Friday, July 23, 2021

Practice what you preach

    I believe educators today need to keep a growth mindset not only to set a good model for their students but also because we need to allow ourselves room to make mistakes and learn from them. It can be easy to forget that students are not the only ones learning at school, and this further supports the idea of social-emotional learning. We too are human and will eventually make mistakes or have something go less than adequate, and we need to grant ourselves the same kindness we will show our students when they make mistakes. I believe the times when teachers make mistakes are some of the most crucial moments in the classroom because it sets the expectation for students to follow. If a teacher makes a mistake and tries to hide it or react to it in a negative manner, that subconsciously tells the students that making mistakes is a negative thing that they must avoid doing to whatever extent they decide to take it. If the teacher takes the time to address the mistake and displays a collected and logical approach to fixing it, they are destigmatizing making mistakes and giving normalcy to seeing mistakes as opportunities for learning and improvement. 


    We may only have students for one calendar year, but the habits they pick up in school regarding their study habits, self-esteem, problem-solving, and bravery to take risks stays with them until they have to actively work at unlearning those habits. It is in their best interest as future functional members of society, and for us as educators serving hundreds of them to keep in mind just how mouldable their minds are as children, and we need to take caution of the hidden curriculums and unspoken rules that might be communicated. Transparency, a collective group effort to identify problems as they arise and solve them as a team, and open and respectful communication can go a long way for students, especially those that may not have healthy relationships in their personal lives.

What a time to be alive amirite?

▸ Excerpted data
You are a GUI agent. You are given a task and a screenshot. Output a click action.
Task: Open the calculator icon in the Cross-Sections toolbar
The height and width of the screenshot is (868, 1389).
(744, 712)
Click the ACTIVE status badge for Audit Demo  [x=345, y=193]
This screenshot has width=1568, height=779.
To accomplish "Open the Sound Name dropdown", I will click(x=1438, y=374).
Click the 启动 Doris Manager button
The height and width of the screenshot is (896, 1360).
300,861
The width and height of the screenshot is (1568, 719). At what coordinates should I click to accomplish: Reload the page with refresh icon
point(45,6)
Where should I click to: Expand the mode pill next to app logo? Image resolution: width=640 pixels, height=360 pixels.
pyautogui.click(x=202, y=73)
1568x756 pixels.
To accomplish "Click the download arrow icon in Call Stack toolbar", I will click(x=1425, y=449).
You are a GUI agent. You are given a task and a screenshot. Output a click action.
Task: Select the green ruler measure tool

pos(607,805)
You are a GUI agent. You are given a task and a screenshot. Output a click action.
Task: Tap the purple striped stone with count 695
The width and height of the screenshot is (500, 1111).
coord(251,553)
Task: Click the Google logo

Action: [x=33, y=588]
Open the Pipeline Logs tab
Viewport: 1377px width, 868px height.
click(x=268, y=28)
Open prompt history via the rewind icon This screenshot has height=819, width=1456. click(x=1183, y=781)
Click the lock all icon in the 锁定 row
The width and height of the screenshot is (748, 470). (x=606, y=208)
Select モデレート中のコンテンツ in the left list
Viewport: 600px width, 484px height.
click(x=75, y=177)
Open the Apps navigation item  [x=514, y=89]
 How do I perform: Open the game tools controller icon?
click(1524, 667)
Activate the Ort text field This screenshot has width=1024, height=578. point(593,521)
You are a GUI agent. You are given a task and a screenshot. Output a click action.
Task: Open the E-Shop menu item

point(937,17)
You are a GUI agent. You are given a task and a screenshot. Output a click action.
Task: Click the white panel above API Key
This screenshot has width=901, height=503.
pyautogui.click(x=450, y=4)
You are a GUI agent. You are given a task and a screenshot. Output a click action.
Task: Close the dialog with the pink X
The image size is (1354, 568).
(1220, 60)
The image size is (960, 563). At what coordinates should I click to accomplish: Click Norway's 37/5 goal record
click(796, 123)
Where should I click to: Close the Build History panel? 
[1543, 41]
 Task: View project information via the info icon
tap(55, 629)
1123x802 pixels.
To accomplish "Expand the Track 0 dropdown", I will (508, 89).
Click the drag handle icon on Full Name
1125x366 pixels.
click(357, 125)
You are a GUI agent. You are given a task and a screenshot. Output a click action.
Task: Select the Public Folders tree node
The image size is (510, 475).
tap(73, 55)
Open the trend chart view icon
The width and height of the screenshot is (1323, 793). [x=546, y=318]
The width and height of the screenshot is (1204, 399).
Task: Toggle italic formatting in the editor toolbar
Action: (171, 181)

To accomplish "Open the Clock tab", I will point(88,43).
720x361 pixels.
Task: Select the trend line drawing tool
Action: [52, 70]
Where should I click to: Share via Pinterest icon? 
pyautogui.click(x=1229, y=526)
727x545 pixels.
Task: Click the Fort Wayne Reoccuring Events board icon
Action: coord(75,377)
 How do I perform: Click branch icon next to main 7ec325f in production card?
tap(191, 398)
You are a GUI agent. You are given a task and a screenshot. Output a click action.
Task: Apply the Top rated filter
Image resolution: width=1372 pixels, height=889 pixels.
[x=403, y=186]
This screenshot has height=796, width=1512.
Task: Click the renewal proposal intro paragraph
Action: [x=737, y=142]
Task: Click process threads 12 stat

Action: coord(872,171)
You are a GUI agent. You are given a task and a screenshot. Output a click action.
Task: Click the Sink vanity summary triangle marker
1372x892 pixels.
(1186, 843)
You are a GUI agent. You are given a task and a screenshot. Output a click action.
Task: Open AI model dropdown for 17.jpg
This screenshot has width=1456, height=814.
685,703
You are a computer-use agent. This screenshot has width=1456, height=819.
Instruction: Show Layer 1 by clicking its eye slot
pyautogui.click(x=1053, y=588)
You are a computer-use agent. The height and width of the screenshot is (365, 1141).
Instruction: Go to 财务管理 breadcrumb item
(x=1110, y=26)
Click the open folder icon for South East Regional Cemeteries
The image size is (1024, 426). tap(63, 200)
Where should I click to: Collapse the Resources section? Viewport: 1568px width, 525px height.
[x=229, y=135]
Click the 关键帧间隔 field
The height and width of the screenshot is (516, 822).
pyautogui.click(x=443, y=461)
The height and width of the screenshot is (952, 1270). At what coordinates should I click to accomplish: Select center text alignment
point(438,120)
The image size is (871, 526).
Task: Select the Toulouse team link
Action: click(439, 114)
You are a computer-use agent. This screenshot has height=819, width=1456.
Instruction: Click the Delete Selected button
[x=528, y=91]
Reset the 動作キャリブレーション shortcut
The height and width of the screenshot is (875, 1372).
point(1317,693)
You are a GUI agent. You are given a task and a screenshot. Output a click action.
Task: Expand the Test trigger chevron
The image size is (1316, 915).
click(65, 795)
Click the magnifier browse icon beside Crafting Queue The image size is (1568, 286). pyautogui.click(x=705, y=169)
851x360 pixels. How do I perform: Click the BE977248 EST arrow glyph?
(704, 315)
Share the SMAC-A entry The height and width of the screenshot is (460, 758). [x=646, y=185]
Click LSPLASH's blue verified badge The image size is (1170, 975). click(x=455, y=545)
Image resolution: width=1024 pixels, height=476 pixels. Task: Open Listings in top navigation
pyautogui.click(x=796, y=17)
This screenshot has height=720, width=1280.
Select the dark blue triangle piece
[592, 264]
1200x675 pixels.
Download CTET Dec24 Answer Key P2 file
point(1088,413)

▸ Given problem 1
According to the passage, for how long might educators have their students?
▸ Given problem 2
Please repeat the passage from "We may only" up to and including "their personal lives.".

▸ Correct answer 1
One calendar year.

▸ Correct answer 2
We may only have students for one calendar year, but the habits they pick up in school regarding their study habits, self-esteem, problem-solving, and bravery to take risks stays with them until they have to actively work at unlearning those habits. It is in their best interest as future functional members of society, and for us as educators serving hundreds of them to keep in mind just how mouldable their minds are as children, and we need to take caution of the hidden curriculums and unspoken rules that might be communicated. Transparency, a collective group effort to identify problems as they arise and solve them as a team, and open and respectful communication can go a long way for students, especially those that may not have healthy relationships in their personal lives.